Like the echo command, it simply prints all the arguments it got. But in a somewhat more informative format: It prints each argument on a separate line. The lines are numbered. And the argument itself in enclosed in <…> characters, which helps you to see if there are any leading or trailing blank spaces in the argument.

I call the program parg – It’s source file, parg.c, is trivially simple. I recommend that every programmer alive should write such a program. Or I could send my source to anyone who wants it.

Example usage and output:



$ parg What have we here
parg: Argument count: 5
   0: <parg>
   1: <What>
   2: <have>
   3: <we>
   4: <here>

You can play around, typing command with arguments having all kinds of combinations of shell variables, single quotes, double quotes, back-quotes, wild-cards, and any other shell syntax you want to investigate. The output will show you exactly what arguments the program actually sees.

It’s instructive to do this under Unix and Linux, and also in DOS command windows, and compare the results. In particular, DOS handles wild-cards on a command-line entirely differently than Unix and Linux shells do.

18

What the heck, I’ll just post the entire source code for parg.c here, since it’s so short. As I wrote above, I’ve found this simple program immensely helpful when I write shell scripts (both for Unix/Linux and DOS), in order to study exactly how command-line arguments are parsed and transmitted to a program. (This particular source code is dated June 5, 2010, but actually I’ve had some version of this around since I was a Unix sysadmin in the mid-1980’s.)

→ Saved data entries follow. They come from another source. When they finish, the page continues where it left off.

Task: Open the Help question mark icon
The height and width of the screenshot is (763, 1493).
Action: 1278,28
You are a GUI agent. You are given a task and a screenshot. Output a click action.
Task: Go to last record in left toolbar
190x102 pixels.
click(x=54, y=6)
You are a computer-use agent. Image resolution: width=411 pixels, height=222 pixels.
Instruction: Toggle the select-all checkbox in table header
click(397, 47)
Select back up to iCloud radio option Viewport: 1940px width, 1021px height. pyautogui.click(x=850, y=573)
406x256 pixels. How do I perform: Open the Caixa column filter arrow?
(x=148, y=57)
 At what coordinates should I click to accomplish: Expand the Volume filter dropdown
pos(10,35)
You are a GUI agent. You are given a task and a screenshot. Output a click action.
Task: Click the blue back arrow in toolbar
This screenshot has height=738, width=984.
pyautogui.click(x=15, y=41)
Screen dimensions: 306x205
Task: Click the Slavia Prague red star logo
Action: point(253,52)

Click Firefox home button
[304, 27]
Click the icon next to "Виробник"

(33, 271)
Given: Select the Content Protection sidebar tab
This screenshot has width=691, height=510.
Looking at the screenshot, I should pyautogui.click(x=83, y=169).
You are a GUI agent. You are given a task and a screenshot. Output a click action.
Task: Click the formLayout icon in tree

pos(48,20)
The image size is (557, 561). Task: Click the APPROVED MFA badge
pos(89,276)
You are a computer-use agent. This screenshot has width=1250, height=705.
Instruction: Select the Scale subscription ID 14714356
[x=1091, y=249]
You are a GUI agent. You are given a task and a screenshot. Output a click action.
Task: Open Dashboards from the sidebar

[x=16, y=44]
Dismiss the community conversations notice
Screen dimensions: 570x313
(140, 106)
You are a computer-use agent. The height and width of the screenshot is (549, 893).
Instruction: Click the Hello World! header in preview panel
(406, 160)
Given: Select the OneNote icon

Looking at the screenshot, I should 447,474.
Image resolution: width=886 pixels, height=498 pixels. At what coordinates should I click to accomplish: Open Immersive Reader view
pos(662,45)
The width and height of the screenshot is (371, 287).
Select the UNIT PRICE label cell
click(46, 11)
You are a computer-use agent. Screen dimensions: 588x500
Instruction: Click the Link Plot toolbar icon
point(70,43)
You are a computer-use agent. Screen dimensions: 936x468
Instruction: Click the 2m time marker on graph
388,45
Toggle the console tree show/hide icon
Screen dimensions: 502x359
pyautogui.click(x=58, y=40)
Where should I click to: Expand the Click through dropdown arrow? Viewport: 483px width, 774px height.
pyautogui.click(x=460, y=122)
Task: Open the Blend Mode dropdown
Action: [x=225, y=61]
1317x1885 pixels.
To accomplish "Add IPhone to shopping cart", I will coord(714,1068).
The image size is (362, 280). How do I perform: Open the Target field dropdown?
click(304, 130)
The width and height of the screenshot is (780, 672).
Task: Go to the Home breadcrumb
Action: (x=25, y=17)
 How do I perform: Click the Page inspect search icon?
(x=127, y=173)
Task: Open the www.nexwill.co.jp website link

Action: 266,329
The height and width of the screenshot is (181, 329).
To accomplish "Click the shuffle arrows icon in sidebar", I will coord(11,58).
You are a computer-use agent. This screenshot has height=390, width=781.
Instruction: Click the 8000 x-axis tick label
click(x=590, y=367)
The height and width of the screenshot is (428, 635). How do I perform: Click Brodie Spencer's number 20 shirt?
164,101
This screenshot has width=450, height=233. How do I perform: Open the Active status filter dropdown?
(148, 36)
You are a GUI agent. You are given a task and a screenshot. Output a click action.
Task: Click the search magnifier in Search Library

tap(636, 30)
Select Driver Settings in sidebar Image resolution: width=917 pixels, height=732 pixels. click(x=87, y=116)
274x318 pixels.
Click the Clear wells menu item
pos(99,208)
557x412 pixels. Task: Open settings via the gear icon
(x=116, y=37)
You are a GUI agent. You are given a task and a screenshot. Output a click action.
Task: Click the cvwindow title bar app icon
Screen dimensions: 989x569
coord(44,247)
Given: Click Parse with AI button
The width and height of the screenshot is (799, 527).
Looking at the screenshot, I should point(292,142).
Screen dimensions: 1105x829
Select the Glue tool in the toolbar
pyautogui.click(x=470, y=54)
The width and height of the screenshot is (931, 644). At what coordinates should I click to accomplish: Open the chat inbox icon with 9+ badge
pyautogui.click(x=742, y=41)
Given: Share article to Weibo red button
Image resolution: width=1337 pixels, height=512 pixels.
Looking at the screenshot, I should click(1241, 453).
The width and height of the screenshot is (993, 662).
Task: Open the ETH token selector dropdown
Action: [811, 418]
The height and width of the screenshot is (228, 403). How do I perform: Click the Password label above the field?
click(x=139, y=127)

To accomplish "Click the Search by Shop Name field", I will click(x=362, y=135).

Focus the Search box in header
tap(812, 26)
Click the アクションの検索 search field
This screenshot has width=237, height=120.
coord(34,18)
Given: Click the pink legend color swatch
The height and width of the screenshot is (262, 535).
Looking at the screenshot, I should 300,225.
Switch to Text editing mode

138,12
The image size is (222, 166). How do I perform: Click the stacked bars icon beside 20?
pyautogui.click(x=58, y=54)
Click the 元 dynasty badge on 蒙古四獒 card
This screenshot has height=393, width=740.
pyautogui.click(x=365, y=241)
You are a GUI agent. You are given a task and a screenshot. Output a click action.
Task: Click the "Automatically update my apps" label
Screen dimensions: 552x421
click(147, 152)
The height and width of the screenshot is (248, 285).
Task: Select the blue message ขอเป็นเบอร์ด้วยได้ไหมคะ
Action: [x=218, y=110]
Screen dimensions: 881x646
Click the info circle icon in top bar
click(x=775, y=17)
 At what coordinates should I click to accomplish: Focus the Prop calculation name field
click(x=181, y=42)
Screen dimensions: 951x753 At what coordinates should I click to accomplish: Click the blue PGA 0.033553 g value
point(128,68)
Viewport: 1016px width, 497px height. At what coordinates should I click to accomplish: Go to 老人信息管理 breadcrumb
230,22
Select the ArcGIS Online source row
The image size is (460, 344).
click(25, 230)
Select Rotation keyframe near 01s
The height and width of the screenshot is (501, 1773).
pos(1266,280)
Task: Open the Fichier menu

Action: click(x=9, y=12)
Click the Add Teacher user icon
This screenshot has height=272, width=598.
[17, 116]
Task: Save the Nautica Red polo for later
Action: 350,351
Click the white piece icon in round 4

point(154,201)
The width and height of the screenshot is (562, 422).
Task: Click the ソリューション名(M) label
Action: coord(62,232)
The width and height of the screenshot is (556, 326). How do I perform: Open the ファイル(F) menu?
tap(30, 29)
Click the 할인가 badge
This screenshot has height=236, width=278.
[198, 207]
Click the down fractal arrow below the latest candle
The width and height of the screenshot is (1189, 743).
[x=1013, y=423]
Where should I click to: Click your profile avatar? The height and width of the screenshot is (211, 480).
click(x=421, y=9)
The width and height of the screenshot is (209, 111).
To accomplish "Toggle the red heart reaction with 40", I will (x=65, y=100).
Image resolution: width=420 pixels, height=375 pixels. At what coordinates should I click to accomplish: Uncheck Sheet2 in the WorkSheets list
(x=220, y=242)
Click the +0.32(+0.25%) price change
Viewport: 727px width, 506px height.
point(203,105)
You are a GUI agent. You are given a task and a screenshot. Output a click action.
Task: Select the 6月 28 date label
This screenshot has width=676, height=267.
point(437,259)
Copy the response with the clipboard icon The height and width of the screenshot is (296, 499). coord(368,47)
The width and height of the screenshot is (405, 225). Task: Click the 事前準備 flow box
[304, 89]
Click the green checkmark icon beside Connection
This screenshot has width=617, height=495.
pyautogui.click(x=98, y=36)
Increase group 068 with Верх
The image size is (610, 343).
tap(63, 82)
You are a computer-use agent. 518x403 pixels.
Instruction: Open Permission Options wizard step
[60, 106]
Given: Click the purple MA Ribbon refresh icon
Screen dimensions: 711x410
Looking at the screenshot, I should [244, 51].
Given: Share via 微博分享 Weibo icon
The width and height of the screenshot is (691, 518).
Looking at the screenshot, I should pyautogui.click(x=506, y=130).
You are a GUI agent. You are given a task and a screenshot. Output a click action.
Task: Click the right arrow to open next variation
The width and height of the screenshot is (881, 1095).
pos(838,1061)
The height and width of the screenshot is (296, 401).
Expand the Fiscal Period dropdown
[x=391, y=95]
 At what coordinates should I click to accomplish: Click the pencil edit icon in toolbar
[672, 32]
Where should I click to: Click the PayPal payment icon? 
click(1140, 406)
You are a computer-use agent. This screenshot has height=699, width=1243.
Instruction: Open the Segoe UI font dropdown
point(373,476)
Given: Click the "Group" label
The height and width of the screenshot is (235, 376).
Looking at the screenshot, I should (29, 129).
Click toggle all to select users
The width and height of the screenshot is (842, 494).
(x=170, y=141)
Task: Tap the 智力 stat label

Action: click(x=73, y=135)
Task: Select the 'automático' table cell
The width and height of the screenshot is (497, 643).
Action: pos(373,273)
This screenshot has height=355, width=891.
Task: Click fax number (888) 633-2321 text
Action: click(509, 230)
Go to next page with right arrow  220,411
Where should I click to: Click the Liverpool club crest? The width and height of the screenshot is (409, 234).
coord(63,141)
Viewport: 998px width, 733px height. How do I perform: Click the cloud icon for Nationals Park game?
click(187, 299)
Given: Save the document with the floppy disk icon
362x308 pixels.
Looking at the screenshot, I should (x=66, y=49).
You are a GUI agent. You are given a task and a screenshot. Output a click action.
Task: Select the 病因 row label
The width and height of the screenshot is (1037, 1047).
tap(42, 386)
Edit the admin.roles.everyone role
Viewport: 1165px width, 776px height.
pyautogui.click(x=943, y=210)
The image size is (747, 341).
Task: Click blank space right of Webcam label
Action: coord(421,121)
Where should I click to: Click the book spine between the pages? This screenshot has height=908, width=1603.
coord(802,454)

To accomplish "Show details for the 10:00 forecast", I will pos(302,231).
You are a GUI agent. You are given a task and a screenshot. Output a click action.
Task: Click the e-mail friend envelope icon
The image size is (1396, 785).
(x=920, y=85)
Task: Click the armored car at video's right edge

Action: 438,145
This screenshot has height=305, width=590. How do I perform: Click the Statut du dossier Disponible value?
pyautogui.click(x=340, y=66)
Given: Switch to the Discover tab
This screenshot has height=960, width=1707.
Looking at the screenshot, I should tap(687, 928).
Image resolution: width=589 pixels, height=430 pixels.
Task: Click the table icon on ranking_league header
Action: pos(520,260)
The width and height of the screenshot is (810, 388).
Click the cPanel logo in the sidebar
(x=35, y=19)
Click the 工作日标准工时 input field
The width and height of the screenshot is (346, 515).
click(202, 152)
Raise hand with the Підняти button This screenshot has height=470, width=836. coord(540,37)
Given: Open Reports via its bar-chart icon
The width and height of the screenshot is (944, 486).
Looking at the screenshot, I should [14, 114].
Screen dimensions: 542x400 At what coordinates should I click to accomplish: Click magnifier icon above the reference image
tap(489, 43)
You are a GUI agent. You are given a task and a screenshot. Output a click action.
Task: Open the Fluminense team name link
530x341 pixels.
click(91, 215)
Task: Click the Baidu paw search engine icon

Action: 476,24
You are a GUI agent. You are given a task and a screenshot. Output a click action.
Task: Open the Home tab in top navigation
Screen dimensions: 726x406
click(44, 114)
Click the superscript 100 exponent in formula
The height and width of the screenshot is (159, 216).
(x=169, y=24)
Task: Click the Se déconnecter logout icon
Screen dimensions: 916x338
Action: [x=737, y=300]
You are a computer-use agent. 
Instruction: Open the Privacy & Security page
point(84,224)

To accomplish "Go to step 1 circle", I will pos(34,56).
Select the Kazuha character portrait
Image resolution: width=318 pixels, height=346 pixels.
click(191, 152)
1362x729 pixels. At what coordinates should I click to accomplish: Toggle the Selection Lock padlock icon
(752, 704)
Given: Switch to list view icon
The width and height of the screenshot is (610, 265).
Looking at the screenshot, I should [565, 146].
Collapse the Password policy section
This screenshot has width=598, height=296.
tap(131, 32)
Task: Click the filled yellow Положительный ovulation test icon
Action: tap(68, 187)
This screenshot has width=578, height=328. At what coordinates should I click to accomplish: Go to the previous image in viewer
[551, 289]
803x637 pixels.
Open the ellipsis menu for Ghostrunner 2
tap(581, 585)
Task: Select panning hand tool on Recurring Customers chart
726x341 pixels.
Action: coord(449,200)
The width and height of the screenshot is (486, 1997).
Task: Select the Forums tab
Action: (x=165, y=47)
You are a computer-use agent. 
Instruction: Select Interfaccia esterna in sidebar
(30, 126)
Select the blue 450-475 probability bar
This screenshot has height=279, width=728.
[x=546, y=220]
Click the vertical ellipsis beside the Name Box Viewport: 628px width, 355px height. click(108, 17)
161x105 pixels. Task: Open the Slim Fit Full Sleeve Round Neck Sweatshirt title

/*  parg.c          Print arguments (one per line, numbered)        */

/*  June 5, 2010          */

#include <stdio.h>

int main ( int argn, char* argc[] )
{
    int iarg ;

    printf("parg: Argument count: %d
", argn) ;
    for ( iarg = 0 ;  iarg < argn ;  iarg++ )  {
        printf("%4d: <%s>
", iarg, argc[iarg]) ;
    }
    printf("-----------------------------------------------------------
") ;
}
19

More thunks about printing numbers with leading zeros.

A character string that is a number with a leading zero will typically lose the leading zero if it gets converted from a string to a numeric value and then back to a string to be printed. So I guess that’s what’s happening with your number inside the awk script. This typically happens when you actually do some arithmetic with the number. You never did any arithmetic with that number, but I suppose awk must have done a string->number->string conversion for you anyway. You might have been able to prevent that by putting some kind of quotes around it.

Here’s a general plan I’ve used to print numbers with leading zeros. You may be able to do something equivalent in just about any language.

Say you have a number that could be anything from 0 to 9999, and you want to print it with exactly four digits (included leading zeros as needed). Simply add 10000 to the number, convert that to a character string, and then print out the right-most four characters of that string. Most languages have enough functionality that you can do all these steps one way or another.

20

Senegoid: Add a ‘return 0;’ to that and it’s golden. You can also declare iarg in the for loop preamble in the modern C standard (since C99) and as a nonstandard extension to the standard since a lot longer in compilers like gcc. That would look like ‘for (int iarg = 1; iarg < argc; iarg++)’ in this case. This helps document that the loop counter is limited to that loop and does not get reused, which is enforced by the scoping rules.